Jofre Rocabert and Thomas Winzen discuss their new article published in BISA journal Review of International Studies. The article discusses crucial questions of representational design faced by international organisations as a result of the spread of International Parliamentary Institutions (IPIs).
International organizations (IOs) are the realm of executives. They mandate their objectives, control their accomplishment, and in most cases are the only branch of government represented in their decision-making bodies. However, some IOs also have international parliamentary institutions (IPIs). IPIs are remarkable because they break the near-monopoly that executives hold representing the state, and bring parliamentarians directly into the institutional designs of IOs. One case is well-known, the European Parliament. Others are familiar to readers of international politics, such as the OSCE Parliamentary Assembly or the Nordic Council. And yet others are less known, such as the Southern African Development Community (SADC) Parliamentary Forum.
Although the first IPIs appeared in parallel to IOs in the international system, most of them were created between the late 70s and late 90s. Regional integration projects throughout Europe, Africa, and Latin America adopted this strategy widely, regardless of their democratic or autocratic membership. The creation of international parliaments was an institutional innovation for many IOs that aspired to forge a sense of community amongst its members.
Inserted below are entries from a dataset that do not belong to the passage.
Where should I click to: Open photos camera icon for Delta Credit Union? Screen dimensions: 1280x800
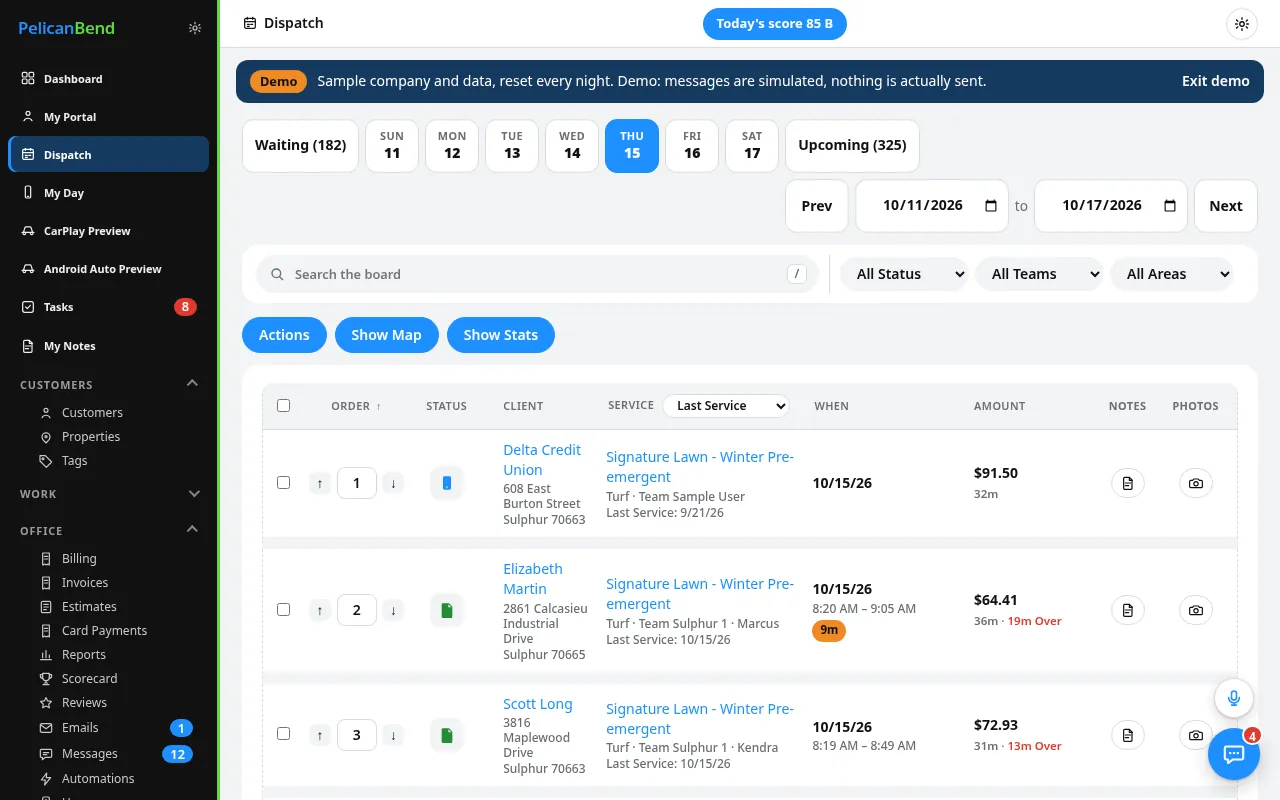point(1195,483)
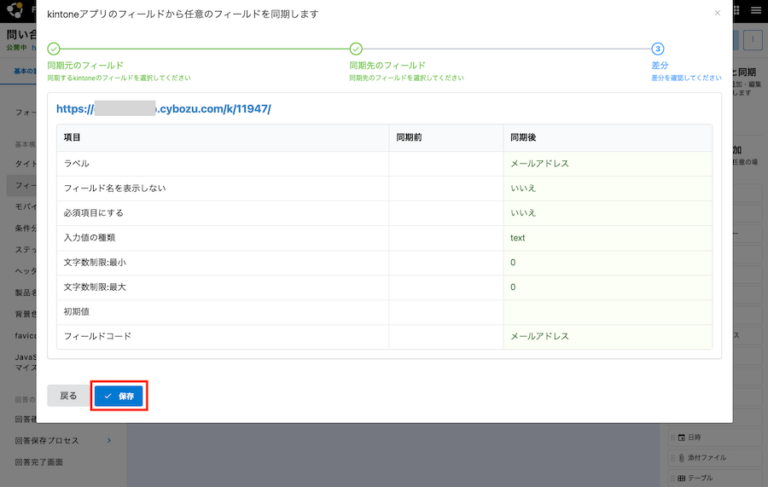
Task: Click the logo icon at top left
Action: tap(12, 9)
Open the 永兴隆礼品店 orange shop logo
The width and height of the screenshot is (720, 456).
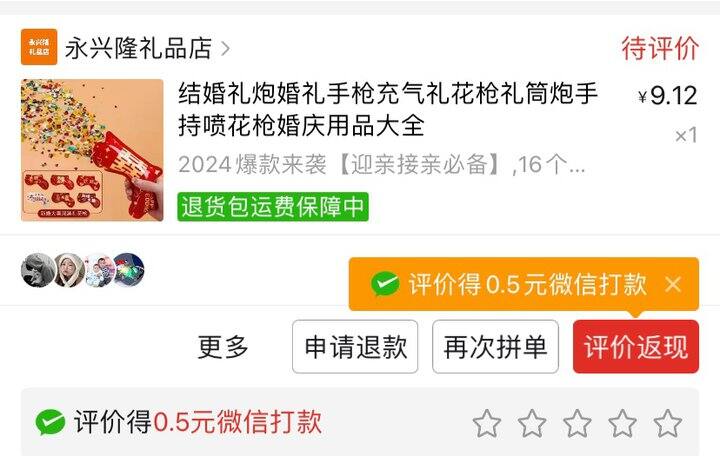point(39,47)
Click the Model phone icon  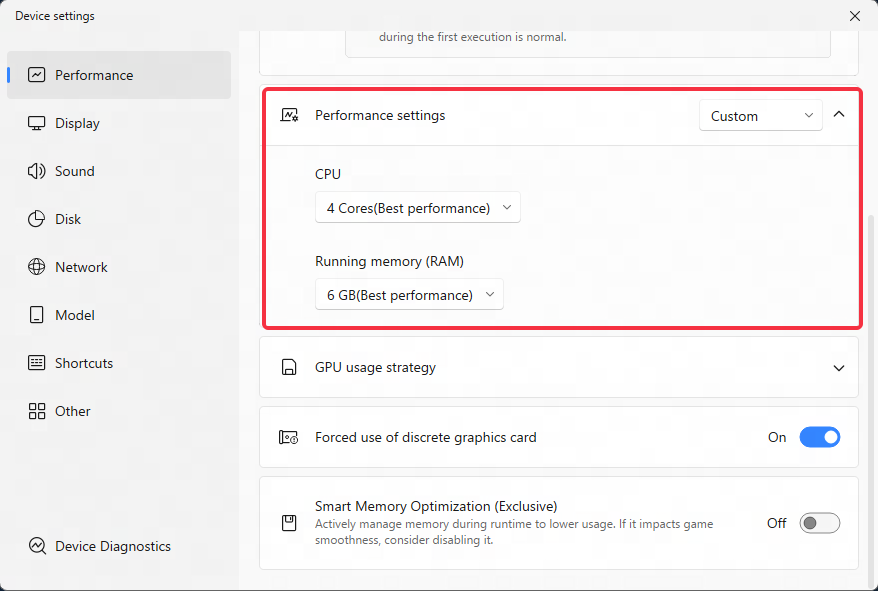click(36, 315)
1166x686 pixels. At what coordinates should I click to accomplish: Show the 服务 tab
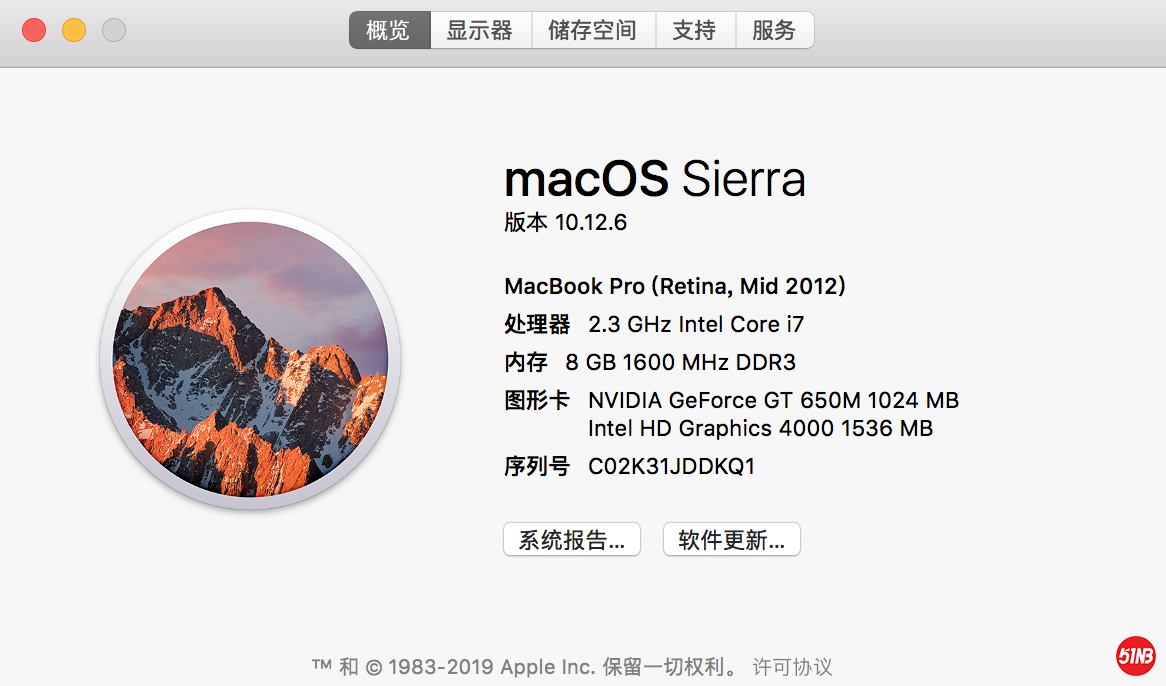tap(774, 31)
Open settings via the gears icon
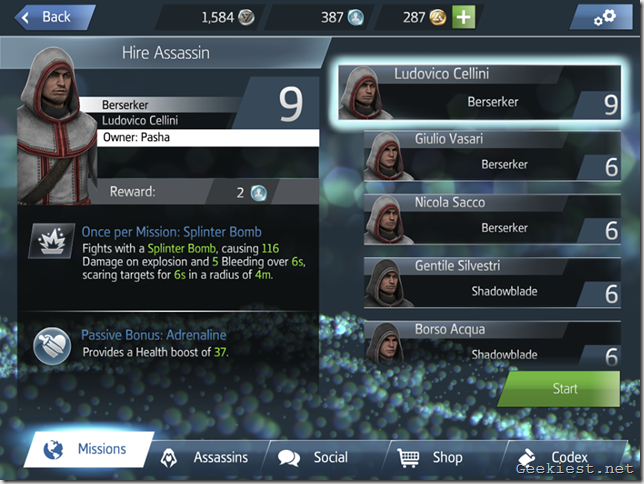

Their existence creates a link between the symbolism and centrality that parliaments have in democratic politics and the institutional structure of international organizations.
Even if these international parliaments are unlike national chambers in some respects, we highlight in our study that they face many similar design choices. These choices include how members are selected, the distribution of votes amongst members and the logic of parliamentary groupings. We explore the design of IPIs around the world based on these three dimensions. First, in the great majority of IPIs, members are selected from national parliaments of IO member states. However, the European Parliament and part of three Latin American IPIs are (partly) elected directly, and some other institutions have the stated goal to transition towards direct elections. Second, there is significant variation in whether IPI rules establish that all countries have the same number of representatives or introduce some degree of proportionality with member state populations. Finally, legislative factions often follow national lines, but may also group representatives from several member states according to their political leaning.
We distinguish two ideal-typical representational designs. One type of IPI may be directly elected, with population-adjusted membership, and grouped according to political lines. The other type is indirectly elected (members elected by their national parliaments), all delegations have the same members, and its factions are organized along territorial lines. We name these two ideal types citizen-centered and state-centered IPIs respectively. The first resembles the make-up of many lower chambers in national parliaments, and thus potentially bring into the IO the same kind of issue-linkage and deterritorialized representation of interests. The second type reproduces the logic of state representation in IOs, or territorial-based representation typical of upper chambers in many parliaments.
In practice, the design of IPIs can of course vary. About half of all IPIs have at least one citizen-centered trait. The most common is proportional representation, while parliamentary groups according to political lines are present in only seven IPIs, and only four elect their members directly, only the European Parliament elects all of its members. We might ask ourselves then, which factors are common to the IOs that design their parliamentary bodies with citizen-centered features, rather than simply reproduce state-based representation.
Our study explores the association between citizen-centered designs in IPIs and three different IO characteristics. First, the institutional purpose of IO. We use the distinction between general-purpose and task-specific IOs proposed by Liesbet Hooghe. General-purpose IOs have regional-building objectives, and although there is a strong correlation between this characteristic and having IPIs in the first place, not all IPIs belong to general-purpose IPIs. The OSCE Parliamentary Assembly, for instance, belongs to an IO that is specifically dedicated to security and stabilization. We also look at the homogeneity of IO membership using measures of the variance of their GDP and populations, and finally, we measure the democratic levels of their members through both Polity IV and V-Dem indices.
Our results suggest that only regional-building objectives and democratic membership are associated with choosing citizen-centered designs for international parliamentary institutions. This result stands when the European Union and the Council of Europe are excluded from the sample. These findings indicate that IPIs, while increasingly common, might not constitute as new a representational mechanism in IOs as might seem at first. While they do bring new actors into an IO, they otherwise mostly follow the state-based representational design that we also find in the IO bodies of national governments.
Although it is true that IPIs have emerged and gained their citizen-centered designs over time, we also argue that this trend is not likely to continue. IPIs have a very slow institutional change, and the youngest IPI was created more than ten years ago. Of the six IOs we have identified as favorable to the existence of citizen-centered designs (being both general-purpose and democratic), four already have two or more citizen-centered designs. Only the parliaments of the Organization of Eastern Caribbean States and the Andean Community seem likely cases for more citizen-centered designs. Overall, representational design in IOs might remain mainly state-centered for the foreseeable future despite the rise of IPIs.